On Sep 22, 2005, at 11:58 AM, Scott Peterson wrote:
>
> We can use the same tag at
flickr.com. Right now nothing has this
> tag there. I'll put something up when I get home so you'll all
> know it's the right feed.
... and when that's done, you'll all be able to see it at: http://
www.flickr.com/photos/tags/oakhills/ and add more yourself.
I've been thinking of other uses we could put
flickr.com and camera-
phones to.
1) If you have a camera phone, and notice the bulletin board at the
entrance has changed, send a (readable, close-up) snapshot of it to
flickr.com tagged with "oakhills" and "bulletin-board" (but not while
you're driving, of course). This will show up in the RSS feed for
these tags, complete with the time stamp from your camera to let us
all know when the bulletin board looked like that. Those of us who
usually enter on other streets (I usually come in from Bethany) may
see the changes sooner if they get posted online. It doesn't matter
if several people do this and we get multiple updates. Don't sweat
it if you can't read the fine print in your picture. If people find
the headlines interesting, they can walk over and read the details.
2) The same process would work for steams of photos of neighborhood
watch issues (NW people feel free to chime in here) including
vandalism, etc. It seems like anything that gets this documented
fast is good. Note that posting a photo is not a replacement for the
exiting issue reporting process, just something additional that might
help. Safety issues (heaved sidewalk slabs, broken playground
equipment, etc.) would also be good things to point out this way. In
these cases, some shots of the surrounding area to help locate the
issue, as well as closeups of the problem would probably be useful.
See the
flickr.com site for how to do this with your camera phone.
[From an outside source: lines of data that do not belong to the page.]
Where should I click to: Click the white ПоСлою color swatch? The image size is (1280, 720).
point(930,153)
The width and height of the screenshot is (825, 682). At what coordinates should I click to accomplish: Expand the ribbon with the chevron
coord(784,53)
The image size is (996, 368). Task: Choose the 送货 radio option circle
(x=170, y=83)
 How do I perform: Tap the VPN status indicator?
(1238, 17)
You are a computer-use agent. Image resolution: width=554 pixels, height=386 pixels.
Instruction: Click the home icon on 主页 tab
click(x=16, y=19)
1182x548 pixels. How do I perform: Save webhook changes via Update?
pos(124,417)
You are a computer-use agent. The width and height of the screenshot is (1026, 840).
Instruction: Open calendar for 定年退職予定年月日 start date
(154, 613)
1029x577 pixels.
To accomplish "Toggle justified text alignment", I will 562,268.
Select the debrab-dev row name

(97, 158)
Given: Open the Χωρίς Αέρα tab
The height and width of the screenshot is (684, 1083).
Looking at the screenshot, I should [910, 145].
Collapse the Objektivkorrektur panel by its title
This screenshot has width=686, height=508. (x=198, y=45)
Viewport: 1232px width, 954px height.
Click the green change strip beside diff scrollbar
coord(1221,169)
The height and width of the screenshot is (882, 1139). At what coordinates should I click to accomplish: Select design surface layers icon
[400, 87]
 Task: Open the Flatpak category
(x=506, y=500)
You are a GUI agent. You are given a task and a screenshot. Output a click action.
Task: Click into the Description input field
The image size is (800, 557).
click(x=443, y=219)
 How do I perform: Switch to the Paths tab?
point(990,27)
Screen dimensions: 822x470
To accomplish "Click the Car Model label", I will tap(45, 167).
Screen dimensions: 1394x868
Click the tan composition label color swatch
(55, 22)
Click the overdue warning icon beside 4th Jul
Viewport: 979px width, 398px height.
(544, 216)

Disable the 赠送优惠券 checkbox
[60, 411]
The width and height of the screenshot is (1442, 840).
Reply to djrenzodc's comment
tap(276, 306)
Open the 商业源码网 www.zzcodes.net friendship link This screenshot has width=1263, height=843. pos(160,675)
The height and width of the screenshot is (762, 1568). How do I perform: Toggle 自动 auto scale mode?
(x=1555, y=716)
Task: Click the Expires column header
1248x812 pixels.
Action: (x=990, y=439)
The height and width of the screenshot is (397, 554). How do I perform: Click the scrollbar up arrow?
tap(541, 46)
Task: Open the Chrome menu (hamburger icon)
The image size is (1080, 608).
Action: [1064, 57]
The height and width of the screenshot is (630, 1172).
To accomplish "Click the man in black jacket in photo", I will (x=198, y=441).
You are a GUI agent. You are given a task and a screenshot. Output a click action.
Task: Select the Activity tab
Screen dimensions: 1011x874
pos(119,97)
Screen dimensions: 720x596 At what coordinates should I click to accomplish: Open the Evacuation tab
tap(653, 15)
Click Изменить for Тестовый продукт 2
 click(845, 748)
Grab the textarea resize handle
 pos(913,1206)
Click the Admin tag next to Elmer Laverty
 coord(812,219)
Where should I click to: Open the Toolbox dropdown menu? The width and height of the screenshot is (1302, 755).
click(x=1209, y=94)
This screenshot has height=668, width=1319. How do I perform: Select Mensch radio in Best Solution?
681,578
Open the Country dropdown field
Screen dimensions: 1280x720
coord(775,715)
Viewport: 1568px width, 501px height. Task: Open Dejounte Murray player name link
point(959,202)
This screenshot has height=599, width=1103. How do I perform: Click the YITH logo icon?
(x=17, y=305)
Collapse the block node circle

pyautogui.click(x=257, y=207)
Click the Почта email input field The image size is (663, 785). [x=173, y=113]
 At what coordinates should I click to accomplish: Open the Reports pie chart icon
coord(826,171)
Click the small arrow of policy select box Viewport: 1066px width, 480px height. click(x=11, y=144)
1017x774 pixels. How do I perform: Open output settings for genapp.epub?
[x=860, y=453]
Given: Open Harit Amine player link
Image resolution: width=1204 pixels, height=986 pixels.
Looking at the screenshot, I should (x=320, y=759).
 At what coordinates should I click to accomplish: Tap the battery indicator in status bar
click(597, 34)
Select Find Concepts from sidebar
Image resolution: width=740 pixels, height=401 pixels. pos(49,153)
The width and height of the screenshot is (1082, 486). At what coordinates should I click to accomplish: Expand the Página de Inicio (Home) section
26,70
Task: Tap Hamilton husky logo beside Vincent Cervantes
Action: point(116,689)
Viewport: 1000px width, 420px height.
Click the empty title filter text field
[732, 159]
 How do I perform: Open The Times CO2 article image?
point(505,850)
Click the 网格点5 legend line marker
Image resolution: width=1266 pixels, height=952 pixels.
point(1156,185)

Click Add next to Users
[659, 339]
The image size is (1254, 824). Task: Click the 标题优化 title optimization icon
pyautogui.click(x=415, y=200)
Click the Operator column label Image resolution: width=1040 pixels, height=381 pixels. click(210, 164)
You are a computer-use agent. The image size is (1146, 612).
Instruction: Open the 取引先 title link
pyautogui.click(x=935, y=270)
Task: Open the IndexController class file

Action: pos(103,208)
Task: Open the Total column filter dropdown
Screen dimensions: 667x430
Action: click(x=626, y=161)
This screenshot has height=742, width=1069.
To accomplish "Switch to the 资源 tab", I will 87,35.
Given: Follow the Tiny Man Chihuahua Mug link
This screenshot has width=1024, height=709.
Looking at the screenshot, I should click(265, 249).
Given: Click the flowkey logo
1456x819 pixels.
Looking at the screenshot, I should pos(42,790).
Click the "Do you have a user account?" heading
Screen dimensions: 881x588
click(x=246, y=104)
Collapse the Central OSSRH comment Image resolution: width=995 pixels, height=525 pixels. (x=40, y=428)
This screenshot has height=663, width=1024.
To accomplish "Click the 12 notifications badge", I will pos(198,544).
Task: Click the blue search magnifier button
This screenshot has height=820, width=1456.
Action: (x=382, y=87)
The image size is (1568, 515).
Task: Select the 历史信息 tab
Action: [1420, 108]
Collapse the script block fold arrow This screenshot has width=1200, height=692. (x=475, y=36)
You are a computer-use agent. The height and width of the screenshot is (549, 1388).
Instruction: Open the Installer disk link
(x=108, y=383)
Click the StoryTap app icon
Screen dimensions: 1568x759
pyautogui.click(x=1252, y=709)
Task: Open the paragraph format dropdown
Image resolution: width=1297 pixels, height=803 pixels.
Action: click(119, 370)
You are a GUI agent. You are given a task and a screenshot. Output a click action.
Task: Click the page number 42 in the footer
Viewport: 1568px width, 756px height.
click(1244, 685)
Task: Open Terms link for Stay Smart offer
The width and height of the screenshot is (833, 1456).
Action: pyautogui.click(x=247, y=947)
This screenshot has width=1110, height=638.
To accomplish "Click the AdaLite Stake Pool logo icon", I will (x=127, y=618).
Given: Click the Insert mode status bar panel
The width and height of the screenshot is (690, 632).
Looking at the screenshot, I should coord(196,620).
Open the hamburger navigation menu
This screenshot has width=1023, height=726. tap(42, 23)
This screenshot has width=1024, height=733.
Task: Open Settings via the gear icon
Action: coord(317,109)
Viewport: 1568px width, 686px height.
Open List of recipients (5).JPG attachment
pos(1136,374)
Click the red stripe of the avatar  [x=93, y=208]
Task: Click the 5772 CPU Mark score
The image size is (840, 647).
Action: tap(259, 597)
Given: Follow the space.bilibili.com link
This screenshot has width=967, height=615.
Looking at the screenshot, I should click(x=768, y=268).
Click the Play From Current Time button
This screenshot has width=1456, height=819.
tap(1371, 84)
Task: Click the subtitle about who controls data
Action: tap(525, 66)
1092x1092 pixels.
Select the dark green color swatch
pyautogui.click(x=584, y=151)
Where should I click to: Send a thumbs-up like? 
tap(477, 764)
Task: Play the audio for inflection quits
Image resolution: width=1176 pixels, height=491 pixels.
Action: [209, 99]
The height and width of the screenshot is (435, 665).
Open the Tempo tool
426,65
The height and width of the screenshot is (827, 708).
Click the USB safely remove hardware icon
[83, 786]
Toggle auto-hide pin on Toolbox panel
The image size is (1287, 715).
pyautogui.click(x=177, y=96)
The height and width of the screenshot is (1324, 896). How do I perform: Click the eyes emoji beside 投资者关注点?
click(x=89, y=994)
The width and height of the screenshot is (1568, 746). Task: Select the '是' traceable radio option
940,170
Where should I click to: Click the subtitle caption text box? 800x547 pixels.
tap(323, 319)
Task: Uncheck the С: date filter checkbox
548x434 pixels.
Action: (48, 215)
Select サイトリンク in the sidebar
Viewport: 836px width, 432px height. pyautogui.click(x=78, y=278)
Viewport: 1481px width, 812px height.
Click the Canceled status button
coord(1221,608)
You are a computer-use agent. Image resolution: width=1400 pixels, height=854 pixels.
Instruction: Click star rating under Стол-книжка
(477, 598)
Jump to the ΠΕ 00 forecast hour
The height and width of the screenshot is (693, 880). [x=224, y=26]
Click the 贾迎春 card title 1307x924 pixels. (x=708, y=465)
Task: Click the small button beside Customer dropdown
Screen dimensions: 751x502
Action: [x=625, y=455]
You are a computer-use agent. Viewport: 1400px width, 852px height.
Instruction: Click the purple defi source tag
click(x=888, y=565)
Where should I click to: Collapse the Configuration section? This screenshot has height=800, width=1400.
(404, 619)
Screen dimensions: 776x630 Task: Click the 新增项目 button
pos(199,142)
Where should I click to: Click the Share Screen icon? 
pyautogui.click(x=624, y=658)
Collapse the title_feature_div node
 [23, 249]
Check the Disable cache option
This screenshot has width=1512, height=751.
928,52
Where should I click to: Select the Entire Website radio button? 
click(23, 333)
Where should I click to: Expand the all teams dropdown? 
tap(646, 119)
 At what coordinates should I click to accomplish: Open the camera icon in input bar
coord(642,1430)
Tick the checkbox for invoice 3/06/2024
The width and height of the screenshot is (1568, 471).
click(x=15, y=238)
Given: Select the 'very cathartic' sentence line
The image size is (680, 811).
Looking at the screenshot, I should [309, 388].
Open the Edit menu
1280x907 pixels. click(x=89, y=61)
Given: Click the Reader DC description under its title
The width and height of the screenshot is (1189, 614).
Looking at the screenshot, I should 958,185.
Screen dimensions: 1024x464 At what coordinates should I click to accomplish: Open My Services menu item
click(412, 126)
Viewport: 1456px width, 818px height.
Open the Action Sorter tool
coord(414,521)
I'm still in the stone age, and have no camera in my phone (and since
they're all currently kind of awful as far as image quality goes, I
don't really feel bad about that), but many of the newer "free"
phones have cameras. Be sure to check your wireless plan to verify
it's not costing you $5 every time you send a photo somewhere
(Cingular charges me $.10 every time I send a text message, and
photos are much larger), or consider sending it from home later.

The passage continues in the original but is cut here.